Intermediate-conductance (IK) channels oppose nerve-induced constriction via a mechanism that is dependent on vascular smooth muscle cell α-adrenergic receptor activation and independent of nitric oxide synthase/cyclooxygenase. A–E: representative diameter changes in pressurized (80 mmHg, 166 ± 25-μm maximal diameter and 129 ± 23-μm resting diameter, n = 34 arteries) third-order mesenteric arteries in response to EFS (indicated by arrows). Gray areas indicate area under the curve, which was calculated as an integral of the constriction.

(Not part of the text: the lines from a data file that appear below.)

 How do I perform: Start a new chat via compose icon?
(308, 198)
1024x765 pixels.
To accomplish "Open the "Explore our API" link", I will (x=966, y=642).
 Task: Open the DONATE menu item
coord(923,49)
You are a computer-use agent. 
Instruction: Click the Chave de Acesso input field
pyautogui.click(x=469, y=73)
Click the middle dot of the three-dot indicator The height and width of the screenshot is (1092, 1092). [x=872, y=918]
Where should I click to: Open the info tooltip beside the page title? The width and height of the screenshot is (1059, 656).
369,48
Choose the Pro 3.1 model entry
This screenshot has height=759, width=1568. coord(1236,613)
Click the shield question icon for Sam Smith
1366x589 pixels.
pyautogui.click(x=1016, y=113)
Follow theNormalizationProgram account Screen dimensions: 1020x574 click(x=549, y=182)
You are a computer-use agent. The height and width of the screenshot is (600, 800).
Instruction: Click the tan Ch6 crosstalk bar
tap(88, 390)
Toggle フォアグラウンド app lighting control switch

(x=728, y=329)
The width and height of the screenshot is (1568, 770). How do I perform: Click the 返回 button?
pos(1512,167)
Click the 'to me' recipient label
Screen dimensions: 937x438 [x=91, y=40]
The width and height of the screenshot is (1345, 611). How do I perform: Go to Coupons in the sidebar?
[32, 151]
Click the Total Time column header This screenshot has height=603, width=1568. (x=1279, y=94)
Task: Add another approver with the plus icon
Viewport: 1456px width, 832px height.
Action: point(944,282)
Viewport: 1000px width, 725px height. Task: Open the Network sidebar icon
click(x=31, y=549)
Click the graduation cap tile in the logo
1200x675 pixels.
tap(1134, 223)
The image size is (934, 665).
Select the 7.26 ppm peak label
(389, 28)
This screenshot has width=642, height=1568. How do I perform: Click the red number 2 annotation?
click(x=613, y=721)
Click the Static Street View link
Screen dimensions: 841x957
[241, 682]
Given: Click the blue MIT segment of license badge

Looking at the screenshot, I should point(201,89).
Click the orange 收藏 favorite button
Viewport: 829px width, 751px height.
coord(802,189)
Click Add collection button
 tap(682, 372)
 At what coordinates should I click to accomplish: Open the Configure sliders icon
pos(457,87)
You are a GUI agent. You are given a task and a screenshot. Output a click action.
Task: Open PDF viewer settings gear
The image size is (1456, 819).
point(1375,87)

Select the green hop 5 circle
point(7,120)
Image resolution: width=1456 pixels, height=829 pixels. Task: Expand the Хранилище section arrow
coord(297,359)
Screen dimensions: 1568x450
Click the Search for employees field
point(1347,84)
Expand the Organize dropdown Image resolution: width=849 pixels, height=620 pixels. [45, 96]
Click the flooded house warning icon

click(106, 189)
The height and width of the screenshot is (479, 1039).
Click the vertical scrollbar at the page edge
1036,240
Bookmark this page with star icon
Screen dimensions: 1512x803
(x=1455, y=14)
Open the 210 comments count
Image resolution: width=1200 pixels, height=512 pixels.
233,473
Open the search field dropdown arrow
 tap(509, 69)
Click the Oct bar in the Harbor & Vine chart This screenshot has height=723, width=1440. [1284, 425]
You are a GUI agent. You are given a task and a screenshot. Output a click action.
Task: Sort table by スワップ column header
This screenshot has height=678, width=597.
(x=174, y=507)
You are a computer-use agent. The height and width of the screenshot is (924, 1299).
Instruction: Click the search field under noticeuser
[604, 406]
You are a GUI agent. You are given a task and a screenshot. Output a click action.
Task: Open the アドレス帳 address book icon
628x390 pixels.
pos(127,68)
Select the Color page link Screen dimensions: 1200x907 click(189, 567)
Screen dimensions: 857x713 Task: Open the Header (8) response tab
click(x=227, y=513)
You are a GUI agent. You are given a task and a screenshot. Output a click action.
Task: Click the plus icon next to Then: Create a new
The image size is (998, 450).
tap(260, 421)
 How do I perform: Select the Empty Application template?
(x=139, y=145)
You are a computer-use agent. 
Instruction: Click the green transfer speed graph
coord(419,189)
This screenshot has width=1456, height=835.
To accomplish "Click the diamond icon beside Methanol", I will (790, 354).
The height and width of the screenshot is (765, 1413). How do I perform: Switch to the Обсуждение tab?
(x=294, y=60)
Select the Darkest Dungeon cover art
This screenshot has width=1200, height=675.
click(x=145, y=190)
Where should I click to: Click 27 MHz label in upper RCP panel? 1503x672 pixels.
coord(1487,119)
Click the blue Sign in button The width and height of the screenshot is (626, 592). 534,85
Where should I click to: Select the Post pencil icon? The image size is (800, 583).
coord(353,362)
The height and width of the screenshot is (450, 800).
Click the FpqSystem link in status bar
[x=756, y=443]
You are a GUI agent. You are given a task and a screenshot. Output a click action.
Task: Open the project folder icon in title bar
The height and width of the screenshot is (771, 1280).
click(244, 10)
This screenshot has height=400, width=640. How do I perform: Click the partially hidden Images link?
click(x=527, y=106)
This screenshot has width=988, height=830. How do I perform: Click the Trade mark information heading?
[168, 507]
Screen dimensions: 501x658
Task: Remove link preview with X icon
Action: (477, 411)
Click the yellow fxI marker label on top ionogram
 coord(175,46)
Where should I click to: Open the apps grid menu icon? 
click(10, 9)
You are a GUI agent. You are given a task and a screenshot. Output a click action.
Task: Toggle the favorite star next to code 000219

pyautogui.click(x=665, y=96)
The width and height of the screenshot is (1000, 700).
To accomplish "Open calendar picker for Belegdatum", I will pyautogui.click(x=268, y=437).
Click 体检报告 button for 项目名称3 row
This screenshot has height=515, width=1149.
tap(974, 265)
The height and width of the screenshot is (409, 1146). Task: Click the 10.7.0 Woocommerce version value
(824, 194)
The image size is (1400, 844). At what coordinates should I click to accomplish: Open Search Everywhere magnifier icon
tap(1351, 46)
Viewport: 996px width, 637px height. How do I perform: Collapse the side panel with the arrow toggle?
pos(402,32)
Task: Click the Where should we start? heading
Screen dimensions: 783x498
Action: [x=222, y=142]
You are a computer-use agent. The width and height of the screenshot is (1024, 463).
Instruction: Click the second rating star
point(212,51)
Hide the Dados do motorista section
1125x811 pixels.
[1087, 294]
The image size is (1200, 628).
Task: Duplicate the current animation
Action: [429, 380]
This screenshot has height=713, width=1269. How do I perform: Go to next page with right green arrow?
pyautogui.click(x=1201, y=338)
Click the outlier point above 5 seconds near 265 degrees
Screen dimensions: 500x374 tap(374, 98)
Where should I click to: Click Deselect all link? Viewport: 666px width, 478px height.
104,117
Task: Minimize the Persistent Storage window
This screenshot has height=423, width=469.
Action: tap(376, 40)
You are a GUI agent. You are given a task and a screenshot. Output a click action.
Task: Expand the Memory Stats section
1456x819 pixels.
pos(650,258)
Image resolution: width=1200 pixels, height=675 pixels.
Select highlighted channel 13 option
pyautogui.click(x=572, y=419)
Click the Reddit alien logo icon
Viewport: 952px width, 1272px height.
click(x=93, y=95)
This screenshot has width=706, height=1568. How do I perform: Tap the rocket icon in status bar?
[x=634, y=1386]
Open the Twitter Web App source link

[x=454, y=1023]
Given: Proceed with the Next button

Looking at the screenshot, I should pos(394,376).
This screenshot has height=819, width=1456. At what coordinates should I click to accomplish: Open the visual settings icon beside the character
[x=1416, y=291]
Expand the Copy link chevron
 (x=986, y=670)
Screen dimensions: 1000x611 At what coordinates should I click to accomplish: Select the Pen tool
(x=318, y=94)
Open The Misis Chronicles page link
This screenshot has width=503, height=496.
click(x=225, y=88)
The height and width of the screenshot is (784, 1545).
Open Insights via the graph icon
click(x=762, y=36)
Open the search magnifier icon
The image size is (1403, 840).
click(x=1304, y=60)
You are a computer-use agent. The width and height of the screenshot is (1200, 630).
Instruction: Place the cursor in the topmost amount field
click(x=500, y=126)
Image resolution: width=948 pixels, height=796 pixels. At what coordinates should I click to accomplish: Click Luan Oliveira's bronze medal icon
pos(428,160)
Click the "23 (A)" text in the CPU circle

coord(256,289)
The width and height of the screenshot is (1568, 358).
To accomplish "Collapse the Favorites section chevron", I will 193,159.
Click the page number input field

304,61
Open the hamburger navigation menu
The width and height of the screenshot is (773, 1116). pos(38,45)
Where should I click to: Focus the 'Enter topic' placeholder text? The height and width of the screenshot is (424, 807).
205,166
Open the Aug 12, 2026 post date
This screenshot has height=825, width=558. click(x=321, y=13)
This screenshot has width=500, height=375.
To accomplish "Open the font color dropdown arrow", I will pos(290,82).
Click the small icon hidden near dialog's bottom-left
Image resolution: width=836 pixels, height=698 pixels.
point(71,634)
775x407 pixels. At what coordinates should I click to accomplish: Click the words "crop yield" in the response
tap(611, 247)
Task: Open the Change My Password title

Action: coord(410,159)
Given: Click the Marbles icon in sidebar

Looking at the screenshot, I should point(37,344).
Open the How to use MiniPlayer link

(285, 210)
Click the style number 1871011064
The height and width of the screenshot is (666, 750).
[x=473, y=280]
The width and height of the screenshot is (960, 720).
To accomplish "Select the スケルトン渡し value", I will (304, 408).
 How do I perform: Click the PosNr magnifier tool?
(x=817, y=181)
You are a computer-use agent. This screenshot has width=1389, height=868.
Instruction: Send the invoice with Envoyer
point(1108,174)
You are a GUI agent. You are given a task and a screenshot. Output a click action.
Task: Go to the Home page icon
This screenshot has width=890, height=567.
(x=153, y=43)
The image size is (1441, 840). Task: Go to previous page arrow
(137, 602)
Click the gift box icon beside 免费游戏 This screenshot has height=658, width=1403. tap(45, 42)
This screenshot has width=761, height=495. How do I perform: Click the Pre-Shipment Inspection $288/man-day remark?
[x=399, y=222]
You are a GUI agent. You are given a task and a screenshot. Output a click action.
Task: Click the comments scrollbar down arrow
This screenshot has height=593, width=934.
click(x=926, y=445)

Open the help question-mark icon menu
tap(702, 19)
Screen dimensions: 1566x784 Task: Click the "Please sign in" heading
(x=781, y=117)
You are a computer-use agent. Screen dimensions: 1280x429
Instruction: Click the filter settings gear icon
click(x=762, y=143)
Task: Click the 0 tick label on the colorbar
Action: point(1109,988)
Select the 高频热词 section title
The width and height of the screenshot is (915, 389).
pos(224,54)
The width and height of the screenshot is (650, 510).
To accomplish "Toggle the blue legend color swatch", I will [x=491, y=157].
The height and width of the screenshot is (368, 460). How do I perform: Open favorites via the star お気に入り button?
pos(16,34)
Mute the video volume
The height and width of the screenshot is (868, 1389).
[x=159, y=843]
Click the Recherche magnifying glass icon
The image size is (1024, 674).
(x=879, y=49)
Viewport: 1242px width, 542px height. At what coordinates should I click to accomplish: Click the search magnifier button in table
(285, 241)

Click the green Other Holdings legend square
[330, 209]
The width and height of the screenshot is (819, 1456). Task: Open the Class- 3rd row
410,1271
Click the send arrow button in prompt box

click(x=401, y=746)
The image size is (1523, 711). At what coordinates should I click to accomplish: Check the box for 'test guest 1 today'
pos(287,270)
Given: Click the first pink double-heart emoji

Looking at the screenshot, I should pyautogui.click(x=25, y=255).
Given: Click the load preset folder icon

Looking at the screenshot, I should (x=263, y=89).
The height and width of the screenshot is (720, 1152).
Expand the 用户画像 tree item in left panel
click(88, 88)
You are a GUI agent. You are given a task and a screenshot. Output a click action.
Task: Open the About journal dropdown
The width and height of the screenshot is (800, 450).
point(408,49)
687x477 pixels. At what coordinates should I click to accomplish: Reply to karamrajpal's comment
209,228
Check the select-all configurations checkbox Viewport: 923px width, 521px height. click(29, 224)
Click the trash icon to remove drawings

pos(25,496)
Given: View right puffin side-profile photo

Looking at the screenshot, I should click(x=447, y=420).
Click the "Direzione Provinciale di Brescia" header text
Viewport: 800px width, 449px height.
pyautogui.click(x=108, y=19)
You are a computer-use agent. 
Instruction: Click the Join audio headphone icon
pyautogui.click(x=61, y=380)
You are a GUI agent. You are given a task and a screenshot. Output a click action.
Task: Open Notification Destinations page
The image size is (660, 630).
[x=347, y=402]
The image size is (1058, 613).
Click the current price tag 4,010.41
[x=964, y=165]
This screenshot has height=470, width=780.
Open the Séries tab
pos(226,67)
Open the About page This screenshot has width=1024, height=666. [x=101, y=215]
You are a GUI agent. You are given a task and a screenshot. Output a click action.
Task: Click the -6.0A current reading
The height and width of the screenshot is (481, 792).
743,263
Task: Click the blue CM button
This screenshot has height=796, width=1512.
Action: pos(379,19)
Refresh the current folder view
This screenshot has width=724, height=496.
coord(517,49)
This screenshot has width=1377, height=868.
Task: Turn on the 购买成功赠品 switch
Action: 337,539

A: application of 100 nM charybdotoxin (ChTx) in the presence of 1 μM paxilline (Pax) increased constriction to identical nerve stimulation by twofold (n = 6 arteries). B: application of 300 nM apamin did not cause vasoconstriction (1.4 ± 1.0%, n = 5 arteries) and did not significantly alter nerve-induced vasoconstriction (P > 0.05, n = 5 arteries). This increase in EFS-induced constriction produced by inhibition of IK channels with ChTx was not significantly effected by pretreatment with 100 μM N-nitro-l-arginine methyl ester (l-NAME)-10 μM indomethacin-1 μM Pax (n = 5 arteries; P > 0.05; C) or 10 μM αβ-meATP-1 μM Pax (n = 5 arteries, P > 0.05; D) but was abolished by pretreatment with 500 nM prazosin-1 μM Pax (n = 5 arteries, *P < 0.05; E). Although 10 μM αβ-meATP completely abolished peak constriction in response to EFS, its effects on the area under the curve were minimal. F: summary graph illustrating the changes in luminal diameter upon EFS. For all experiments with ChTx, arteries were first incubated with 1 μM Pax to block smooth muscle large-conductance channels. Control corresponds to pretreatment of vessels with the indicated pathway inhibitors (in the presence of Pax).

Fig. 5.

Model of negative feedback regulation by the endothelium in response to sympathetic nerve stimulation. Activation of sympathetic nerves leads to the corelease of ATP and NE, which activate vascular smooth muscle cell purinergic receptors (P2X₁Rs) and α₁-adrenergic receptors [α₁-G protein-coupled receptors (α₁-GPCR)], respectively. The subsequent elevation of smooth muscle inositol 1,4,5-trisphosphate (IP₃) by the activation of α₁-adrenergic receptors is transmitted through myoendothelial gap junctions to IP₃ receptors (IP₃Rs) in the endothelial projections to increase intracellular Ca²⁺ (pulsars). This, in turn, activates colocalized EC IK channels, providing a hyperpolarizing influence on the smooth muscle to oppose vasoconstriction. VDCC, voltage-dependent Ca²⁺ channels; PLC, phospholipase C; SR, sarcoplasmic reticulum; IEL, inner elastic lamina; ER, endoplasmic reticulum.